DATA FOR THIS EXERCISE:
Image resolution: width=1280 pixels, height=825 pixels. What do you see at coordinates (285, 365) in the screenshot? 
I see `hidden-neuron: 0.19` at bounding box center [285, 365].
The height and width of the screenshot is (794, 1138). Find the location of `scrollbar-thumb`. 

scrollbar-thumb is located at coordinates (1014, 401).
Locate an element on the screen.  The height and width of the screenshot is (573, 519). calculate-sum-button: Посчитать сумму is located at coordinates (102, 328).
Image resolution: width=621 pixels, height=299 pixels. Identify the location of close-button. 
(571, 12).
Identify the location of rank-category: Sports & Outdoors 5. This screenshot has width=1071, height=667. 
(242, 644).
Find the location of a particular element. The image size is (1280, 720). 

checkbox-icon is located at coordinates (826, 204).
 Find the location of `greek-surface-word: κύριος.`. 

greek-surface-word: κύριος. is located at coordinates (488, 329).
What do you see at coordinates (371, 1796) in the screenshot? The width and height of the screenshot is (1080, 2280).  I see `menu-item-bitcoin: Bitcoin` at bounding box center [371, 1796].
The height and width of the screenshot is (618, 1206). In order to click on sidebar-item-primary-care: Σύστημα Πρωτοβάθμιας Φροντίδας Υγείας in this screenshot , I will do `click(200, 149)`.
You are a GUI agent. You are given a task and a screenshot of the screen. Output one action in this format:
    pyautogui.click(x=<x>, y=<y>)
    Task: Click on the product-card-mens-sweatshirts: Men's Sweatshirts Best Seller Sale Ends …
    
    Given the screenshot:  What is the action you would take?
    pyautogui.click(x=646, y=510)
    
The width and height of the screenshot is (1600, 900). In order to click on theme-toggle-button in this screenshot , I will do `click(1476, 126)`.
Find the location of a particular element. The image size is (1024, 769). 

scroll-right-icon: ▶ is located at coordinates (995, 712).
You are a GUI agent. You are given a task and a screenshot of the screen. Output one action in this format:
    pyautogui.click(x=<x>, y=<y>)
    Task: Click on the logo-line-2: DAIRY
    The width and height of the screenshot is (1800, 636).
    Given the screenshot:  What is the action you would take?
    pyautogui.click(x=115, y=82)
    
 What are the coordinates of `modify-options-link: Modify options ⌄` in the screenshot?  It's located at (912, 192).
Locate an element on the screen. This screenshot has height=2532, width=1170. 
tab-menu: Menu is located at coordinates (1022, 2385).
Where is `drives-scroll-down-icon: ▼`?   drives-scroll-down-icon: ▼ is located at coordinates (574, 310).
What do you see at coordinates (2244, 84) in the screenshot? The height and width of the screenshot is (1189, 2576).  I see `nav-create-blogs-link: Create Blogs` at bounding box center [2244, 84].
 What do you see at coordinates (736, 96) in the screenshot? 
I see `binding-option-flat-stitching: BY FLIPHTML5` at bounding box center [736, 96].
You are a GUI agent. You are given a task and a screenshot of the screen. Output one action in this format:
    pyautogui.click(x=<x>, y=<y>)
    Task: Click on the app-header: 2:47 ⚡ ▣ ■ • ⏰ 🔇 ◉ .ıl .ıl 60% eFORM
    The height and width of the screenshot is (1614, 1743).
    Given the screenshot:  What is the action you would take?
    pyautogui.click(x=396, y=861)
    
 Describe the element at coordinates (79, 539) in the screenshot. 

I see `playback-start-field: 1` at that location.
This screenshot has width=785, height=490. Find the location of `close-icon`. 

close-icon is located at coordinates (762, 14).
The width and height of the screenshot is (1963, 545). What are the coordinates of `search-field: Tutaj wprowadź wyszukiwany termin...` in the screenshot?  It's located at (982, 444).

WRITTEN TASK: Copy all of the material above verbatim, line for line, leaving out nothing and altering nothing.

SOLUTION FOR THIS EXERCISE:
Image resolution: width=1280 pixels, height=825 pixels. What do you see at coordinates (285, 365) in the screenshot? 
I see `hidden-neuron: 0.19` at bounding box center [285, 365].
The height and width of the screenshot is (794, 1138). Find the location of `scrollbar-thumb`. 

scrollbar-thumb is located at coordinates (1014, 401).
Locate an element on the screen.  The height and width of the screenshot is (573, 519). calculate-sum-button: Посчитать сумму is located at coordinates (102, 328).
Image resolution: width=621 pixels, height=299 pixels. Identify the location of close-button. 
(571, 12).
Identify the location of rank-category: Sports & Outdoors 5. This screenshot has width=1071, height=667. 
(242, 644).
Find the location of a particular element. The image size is (1280, 720). 

checkbox-icon is located at coordinates (826, 204).
 Find the location of `greek-surface-word: κύριος.`. 

greek-surface-word: κύριος. is located at coordinates (488, 329).
What do you see at coordinates (371, 1796) in the screenshot? The width and height of the screenshot is (1080, 2280).  I see `menu-item-bitcoin: Bitcoin` at bounding box center [371, 1796].
The height and width of the screenshot is (618, 1206). In order to click on sidebar-item-primary-care: Σύστημα Πρωτοβάθμιας Φροντίδας Υγείας in this screenshot , I will do `click(200, 149)`.
You are a GUI agent. You are given a task and a screenshot of the screen. Output one action in this format:
    pyautogui.click(x=<x>, y=<y>)
    Task: Click on the product-card-mens-sweatshirts: Men's Sweatshirts Best Seller Sale Ends …
    
    Given the screenshot:  What is the action you would take?
    pyautogui.click(x=646, y=510)
    
The width and height of the screenshot is (1600, 900). In order to click on theme-toggle-button in this screenshot , I will do `click(1476, 126)`.
Find the location of a particular element. The image size is (1024, 769). 

scroll-right-icon: ▶ is located at coordinates (995, 712).
You are a GUI agent. You are given a task and a screenshot of the screen. Output one action in this format:
    pyautogui.click(x=<x>, y=<y>)
    Task: Click on the logo-line-2: DAIRY
    The width and height of the screenshot is (1800, 636).
    Given the screenshot:  What is the action you would take?
    pyautogui.click(x=115, y=82)
    
 What are the coordinates of `modify-options-link: Modify options ⌄` in the screenshot?  It's located at (912, 192).
Locate an element on the screen. This screenshot has height=2532, width=1170. 
tab-menu: Menu is located at coordinates (1022, 2385).
Where is `drives-scroll-down-icon: ▼`?   drives-scroll-down-icon: ▼ is located at coordinates (574, 310).
What do you see at coordinates (2244, 84) in the screenshot? The height and width of the screenshot is (1189, 2576).  I see `nav-create-blogs-link: Create Blogs` at bounding box center [2244, 84].
 What do you see at coordinates (736, 96) in the screenshot? 
I see `binding-option-flat-stitching: BY FLIPHTML5` at bounding box center [736, 96].
You are a GUI agent. You are given a task and a screenshot of the screen. Output one action in this format:
    pyautogui.click(x=<x>, y=<y>)
    Task: Click on the app-header: 2:47 ⚡ ▣ ■ • ⏰ 🔇 ◉ .ıl .ıl 60% eFORM
    The height and width of the screenshot is (1614, 1743).
    Given the screenshot:  What is the action you would take?
    pyautogui.click(x=396, y=861)
    
 Describe the element at coordinates (79, 539) in the screenshot. 

I see `playback-start-field: 1` at that location.
This screenshot has width=785, height=490. Find the location of `close-icon`. 

close-icon is located at coordinates (762, 14).
The width and height of the screenshot is (1963, 545). What are the coordinates of `search-field: Tutaj wprowadź wyszukiwany termin...` in the screenshot?  It's located at (982, 444).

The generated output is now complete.